* [EXERCISE AIM]:
Rewrite all of the material below as a numbered list with one line per entry, skipping blank lines and leaving out the pictures.

* [DATA PROVIDED]:
=====

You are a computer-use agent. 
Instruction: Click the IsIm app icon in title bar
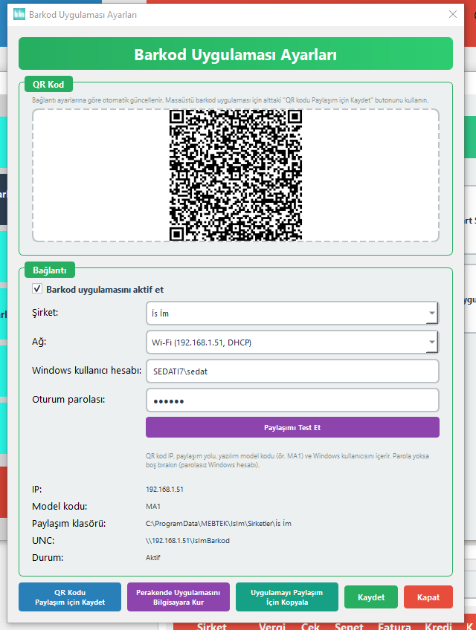[19, 14]
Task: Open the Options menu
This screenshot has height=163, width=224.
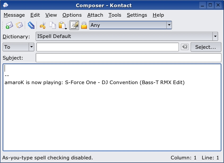Action: 72,15
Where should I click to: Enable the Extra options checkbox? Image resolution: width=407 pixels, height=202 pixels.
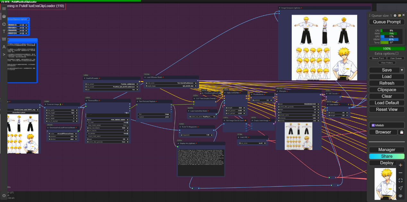point(397,54)
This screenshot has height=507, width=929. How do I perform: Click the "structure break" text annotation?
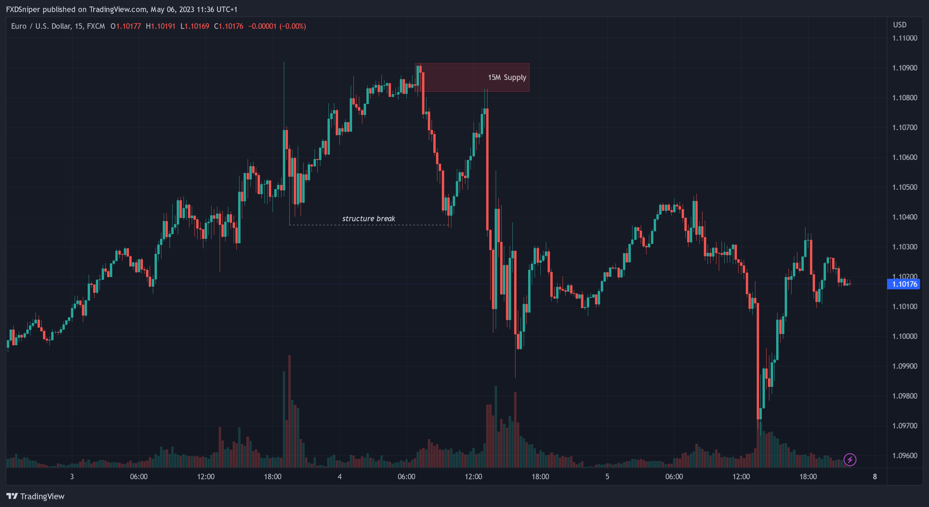click(x=368, y=219)
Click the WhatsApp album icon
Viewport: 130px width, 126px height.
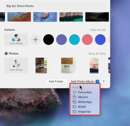click(74, 102)
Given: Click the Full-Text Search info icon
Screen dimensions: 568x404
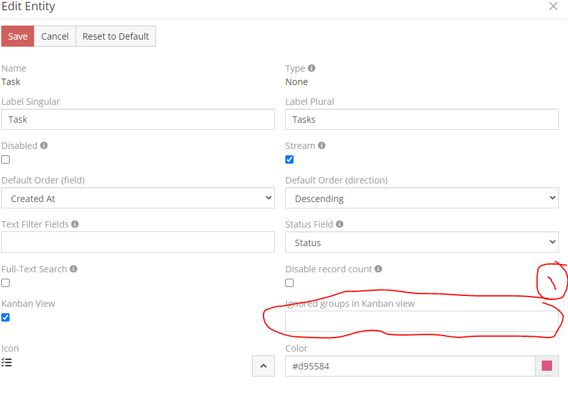Looking at the screenshot, I should [74, 269].
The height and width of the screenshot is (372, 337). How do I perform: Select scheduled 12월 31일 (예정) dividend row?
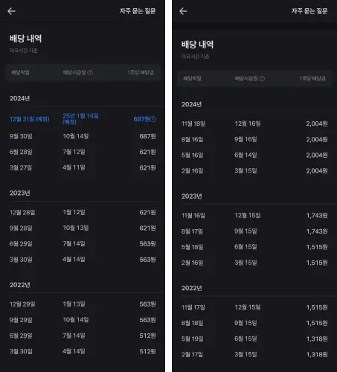pyautogui.click(x=83, y=119)
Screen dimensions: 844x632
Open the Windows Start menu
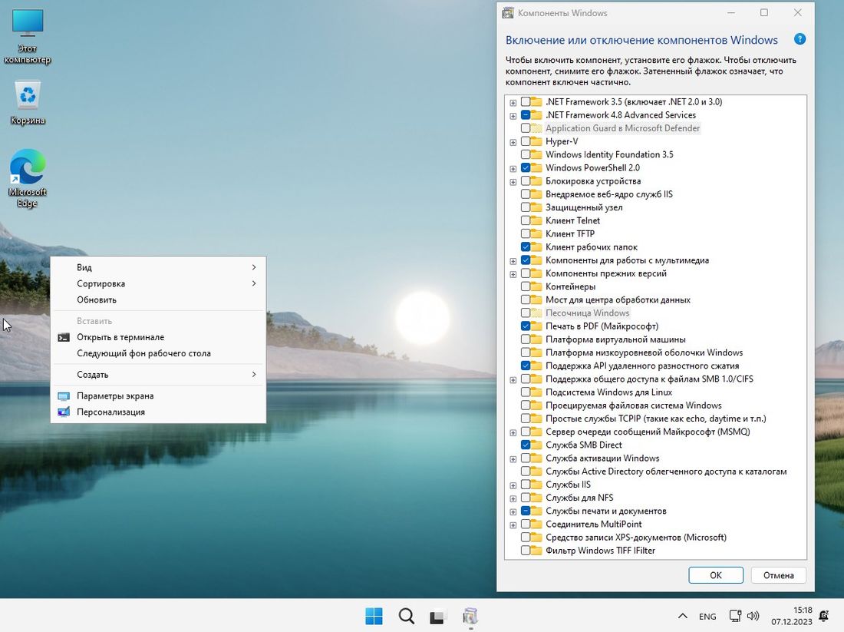[x=374, y=616]
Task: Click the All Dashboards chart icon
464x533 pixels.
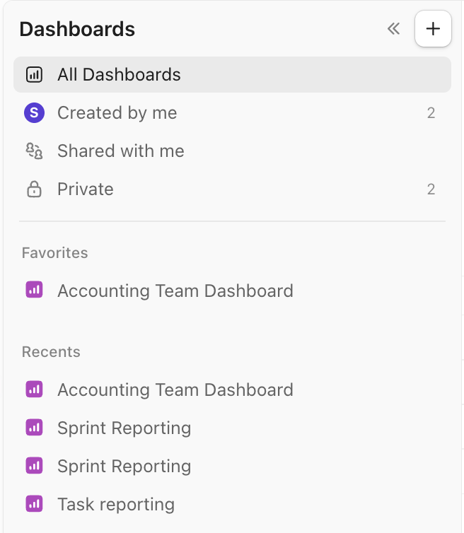Action: [x=34, y=75]
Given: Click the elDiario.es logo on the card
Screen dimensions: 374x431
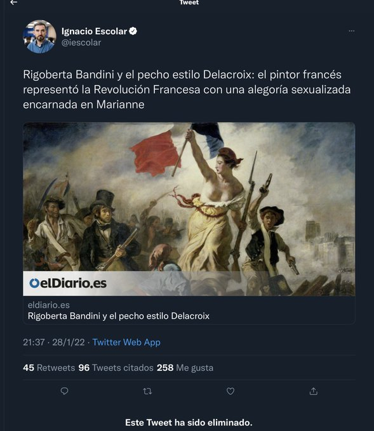Looking at the screenshot, I should pyautogui.click(x=68, y=283).
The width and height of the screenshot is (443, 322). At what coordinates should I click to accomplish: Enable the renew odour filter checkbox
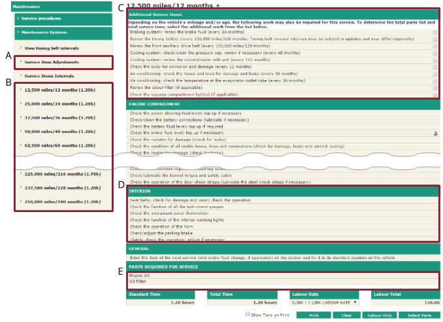tap(435, 87)
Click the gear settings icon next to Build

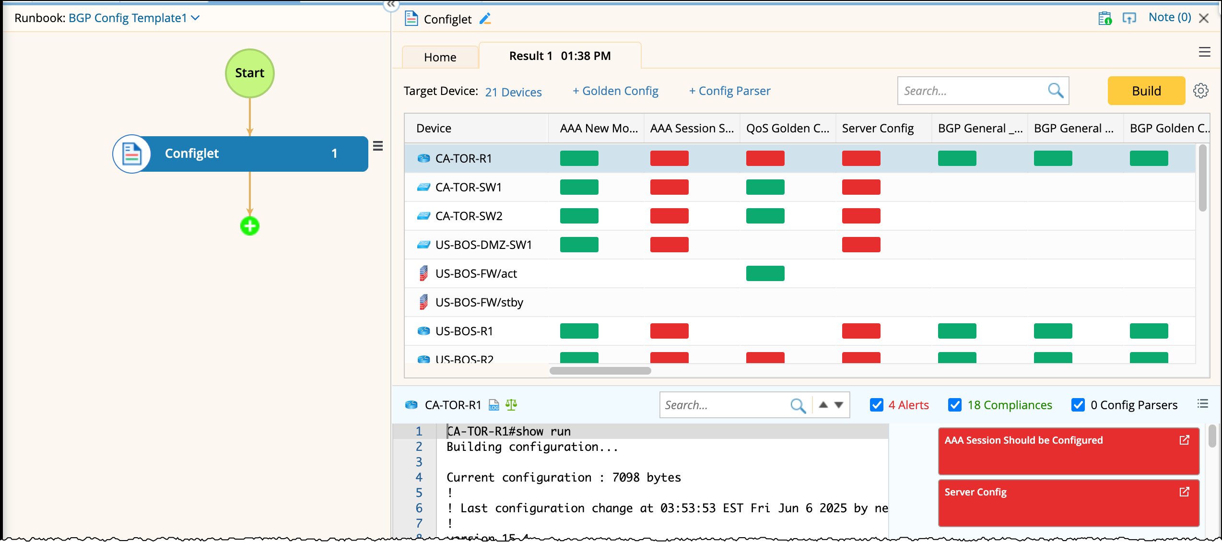(x=1200, y=91)
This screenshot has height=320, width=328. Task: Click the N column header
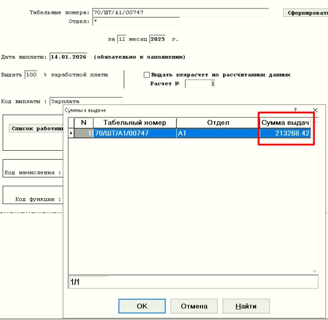[83, 123]
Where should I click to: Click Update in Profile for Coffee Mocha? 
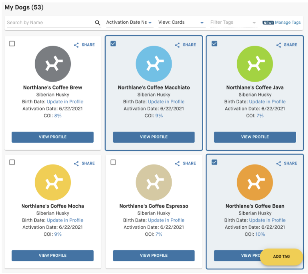tap(65, 220)
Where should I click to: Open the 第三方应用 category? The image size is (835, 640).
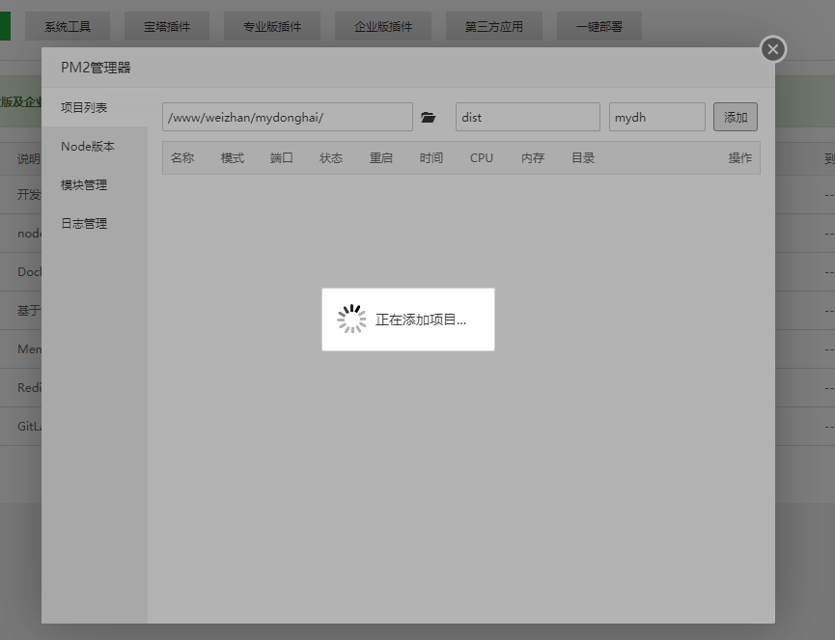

=====

* [THE REPLY]:
1. You are a computer-use agent. 
2. Instruction: Click the IsIm app icon in title bar
3. [19, 14]
4. Task: Open the Options menu
5. This screenshot has height=163, width=224.
6. Action: 72,15
7. Where should I click to: Enable the Extra options checkbox? Image resolution: width=407 pixels, height=202 pixels.
8. point(397,54)
9. This screenshot has height=507, width=929. How do I perform: Click the "structure break" text annotation?
10. click(x=368, y=219)
11. Click the WhatsApp album icon
12. Viewport: 130px width, 126px height.
13. click(74, 102)
14. Given: Click the Full-Text Search info icon
15. Screen dimensions: 568x404
16. Looking at the screenshot, I should [74, 269].
17. The height and width of the screenshot is (372, 337). How do I perform: Select scheduled 12월 31일 (예정) dividend row?
18. pyautogui.click(x=83, y=119)
19. Screen dimensions: 844x632
20. Open the Windows Start menu
21. [x=374, y=616]
22. Task: Click the All Dashboards chart icon
23. 464x533 pixels.
24. Action: [x=34, y=75]
25. Given: Click the elDiario.es logo on the card
26. Screen dimensions: 374x431
27. Looking at the screenshot, I should pyautogui.click(x=68, y=283).
28. The width and height of the screenshot is (443, 322). At what coordinates should I click to accomplish: Enable the renew odour filter checkbox
29. tap(435, 87)
30. Click the gear settings icon next to Build
31. (x=1200, y=91)
32. This screenshot has height=320, width=328. Task: Click the N column header
33. [83, 123]
34. Where should I click to: Click Update in Profile for Coffee Mocha? 
35. tap(65, 220)
36. Where should I click to: Open the 第三方应用 category? The image size is (835, 640).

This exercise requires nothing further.